Recombinant glucagon-like peptide-1 (7-36 amide) lowers fasting serum glucose in a broad spectrum of patients with type 2 diabetes

Aims: To evaluate the safety and efficacy of various doses of recombinant glucagon-like peptide-1 (7-36) amide (rGLP-1) administered subcutaneously (s. c.) via bolus injection or continuous infusion to lower fasting serum glucose (FSG) levels in subjects with type 2 diabetes treated by diet, hypoglycemic drugs, or insulin injection. Methods: rGLP-1 was administered s.c. to 40 type 2 diabetics currently treated by diet, sulfonylurea (SU), metformin, or insulin in a double-blind, placebo-controlled, cross-over trial; preexisting treatments were continued during the study.
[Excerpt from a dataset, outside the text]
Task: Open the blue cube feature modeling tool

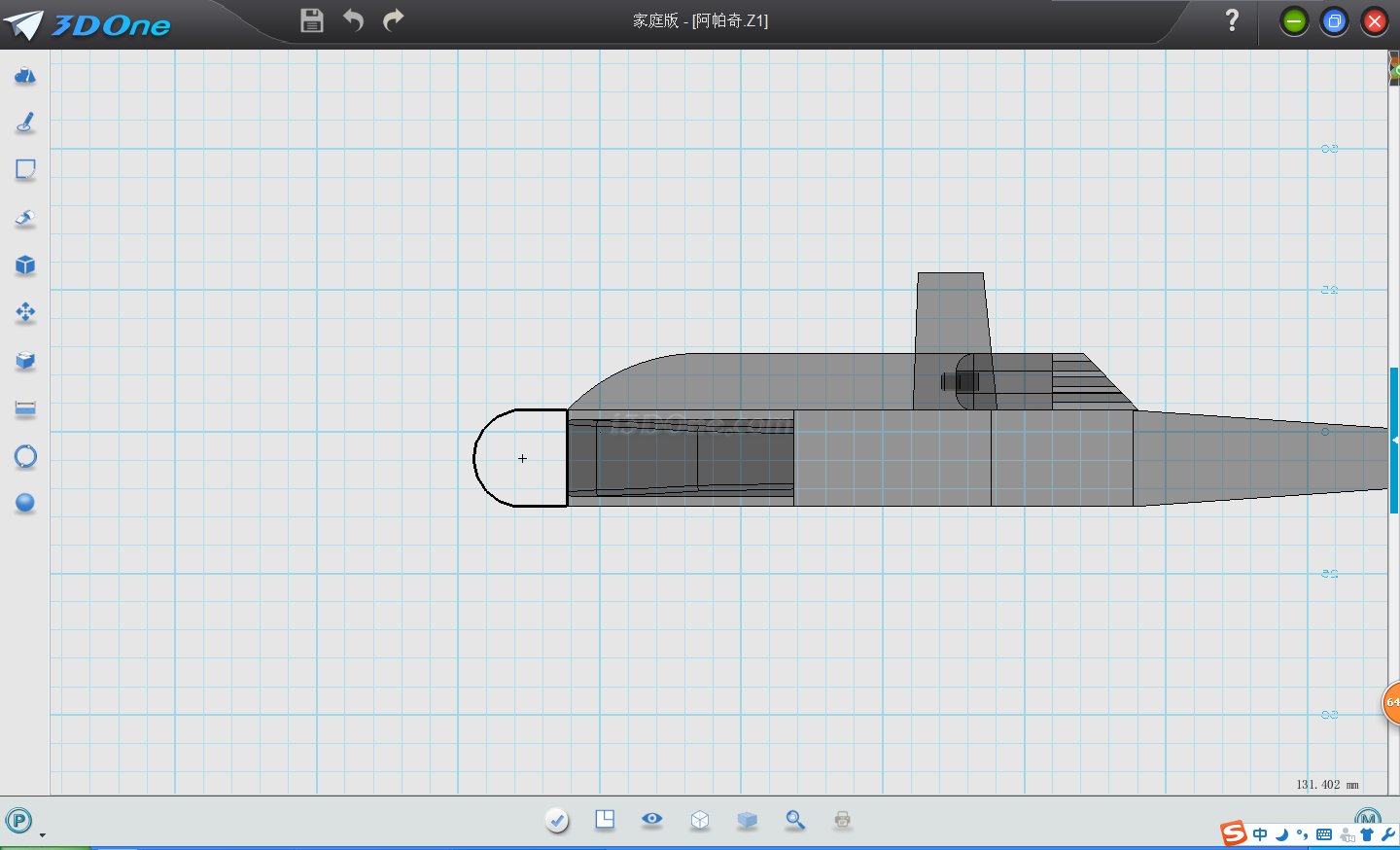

In the bolus injection protocol, 32 subjects (8 from each of the 4 treatment groups) received 0.0, 0.5, 1.0, and 1.5 nmol rGLP-1/kg per injection (two injections, two hours apart, beginning one hour after the evening meal) in a randomized order on separate days. in the continuous s. c. infusion protocol, 40 subjects received rGLP1 at 0.0, 1.5, 2.5, 3.5, and 4.5 pmol/kg/min for 10 - 12 hours overnight starting one hour after the evening meal. Fasting bloods were taken the morning after for glucose, insulin, and glucagon measurements. Results: in the diet, SU, and metformin cohorts, bolus rGLP-1 injections produced modest reductions in mean FSG levels, averaging 17.4mg/dl (7.3-27.5; 95% Cl) at the highest dose (p < 0.001 vs. placebo). Reductions in FSG levels were greater by continuous infusion at up to 30.3mg/dl (18.8-41.8; 95% Cl; p < 0.001 vs. placebo). The greatest reduction in mean FSG occurred in the SU cohort (up to 43.9 mg/dl, 24.7 - 63.1; 95 % Cl; p < 0.001). rGLP-1 infusions resulted in significant increases in fasting plasma insulin and decreases in fasting plasma glucagon levels. There were no serious adverse events; GI-related symptoms were dose-related and more commonly associated with injections. Conclusions: rGLP-1 (7-36) amide dose-dependently lowered FSG in a broad spectrum of type 2 diabetics when added to their existing treatment. Subcutaneous infusion was more effective than injection, and the combination with SU was more effective than with metformin.